Is AI demand real (like cloud computing) or speculative (like dot-com fiber)?

Here's what I'm watching :

1. **GPU utilization rates** : Are data centers actually using the chips or just stockpiling?
2. **OpenAI's monetization** : Can they generate enough revenue to justify the buildout?
3. **Debt defaults** : Any cracks in the $15B GPU-backed debt market?
4. **AR trends** : AR improved from 68% (FY24) to 30% (Q2 FY26) , but still watch for deterioration
5. **Customer adds** : Are new customers emerging , or is Nvidia dependent on the same 2-4 hyperscalers?
6. **Custom silicon threat** : Microsoft developing Maia accelerators , aiming to use "mainly Microsoft silicon in the data center."[^41] If hyperscalers shift to in-house chips , Nvidia's vendor financing becomes exposure to customers building competitive alternatives.
7. **Vendor consolidation** : Many companies are in a period of experimentation trying 2-3 competing vendors. Those experimental budgets may thin with time , reducing overall spend.

AI is already broadly deployed—40% of US employees used AI at work by September 2025 , double the 20% rate in 2023.[^59] Questions persist about effectiveness : the oft cited MIT study found 95% of AI pilots failed to deliver measurable P&L impact , primarily due to poor integration rather than technical failures.[^60]

Yet the pace of improvement is tremendous. Labor market data shows wages rising twice as fast in AI-exposed industries , & workers using AI boost performance up to 40%.[^59] Many of Nvidia's customers are profitable & sophisticated hyperscalers—Microsoft , Google , Amazon , Meta—generating $451B in operating cash flow in 2024 , with tremendous pull from their own enterprise customers demanding AI. OpenAI is not profitable , reporting a $4.7B loss in H1 2025 on $4.3B revenue , though nearly half the loss is stock-based compensation.[^61]

Unlike the telecom bubble , where demand was speculative & customers burned cash , this merry-go-round has paying riders.

---

## Coda : Lucent's Accounting Fraud

Behind the vendor financing disaster was systematic accounting fraud.
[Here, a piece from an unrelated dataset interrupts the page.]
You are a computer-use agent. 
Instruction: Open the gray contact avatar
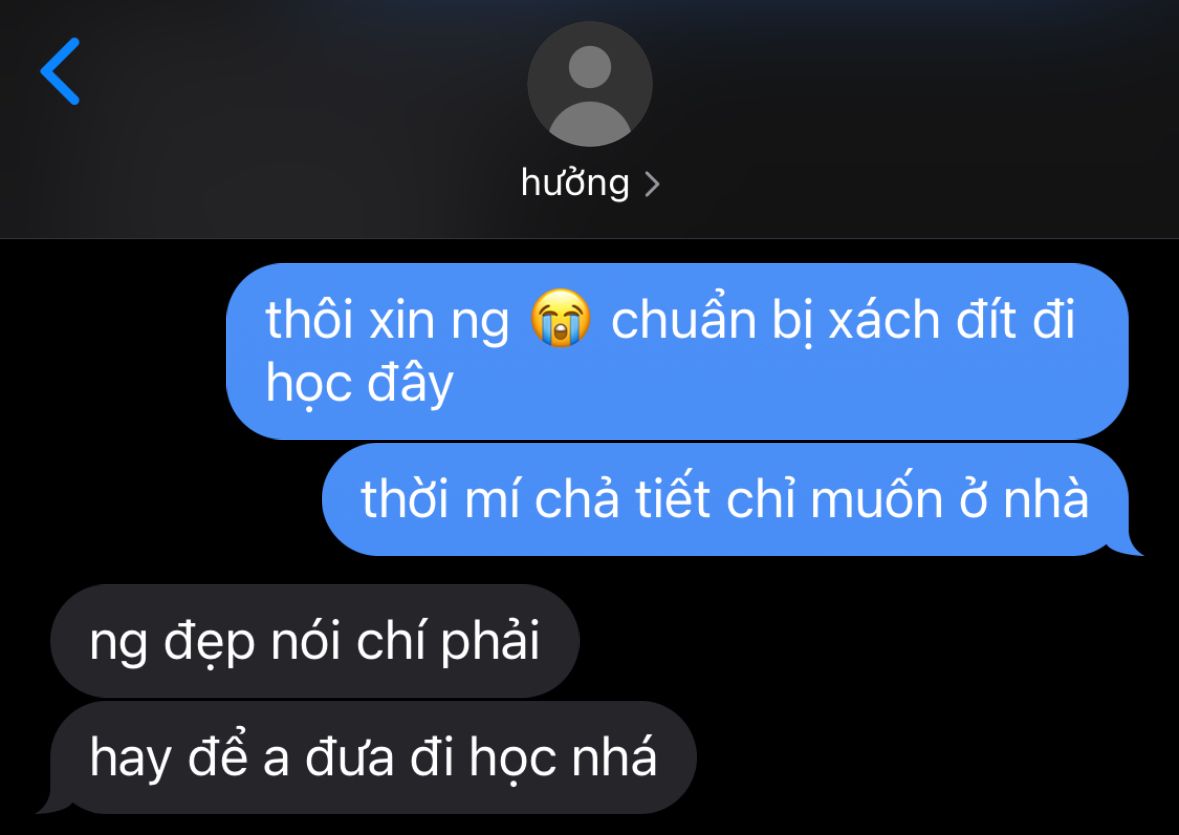coord(590,84)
The SEC charged Lucent with manipulating $1.148 billion in revenue & $470 million in pre-tax income during fiscal year 2000. [^49] The fraud involved multiple schemes :

Channel Stuffing : Lucent sent $452 million in equipment to distributors but counted it as revenue before the distributors sold to end customers.[^49] This created phantom sales.

Side Agreements : Lucent executives entered secret agreements with distributors granting them return rights & privileges beyond their distribution contracts , making it improper to recognize revenue.[^49] These side deals were hidden from auditors.
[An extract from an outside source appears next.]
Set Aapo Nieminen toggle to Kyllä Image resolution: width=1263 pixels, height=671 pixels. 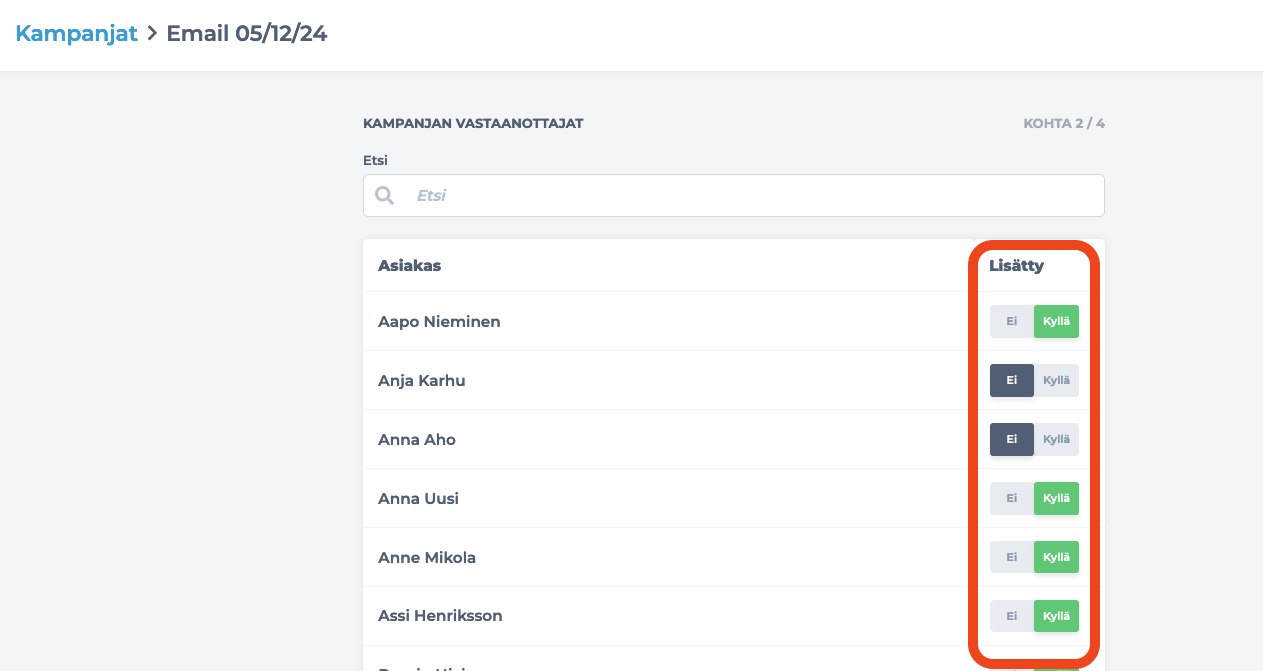pyautogui.click(x=1056, y=322)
Reserve Manipulation : Lucent improperly established & maintained excess reserves to smooth earnings , violating GAAP.[^49]

The SEC charged 10 Lucent executives with securities fraud.[^49] The company paid a $25 million fine—the largest ever for failing to cooperate with an SEC investigation.[^49] The accounting manipulation masked deteriorating fundamentals until too late.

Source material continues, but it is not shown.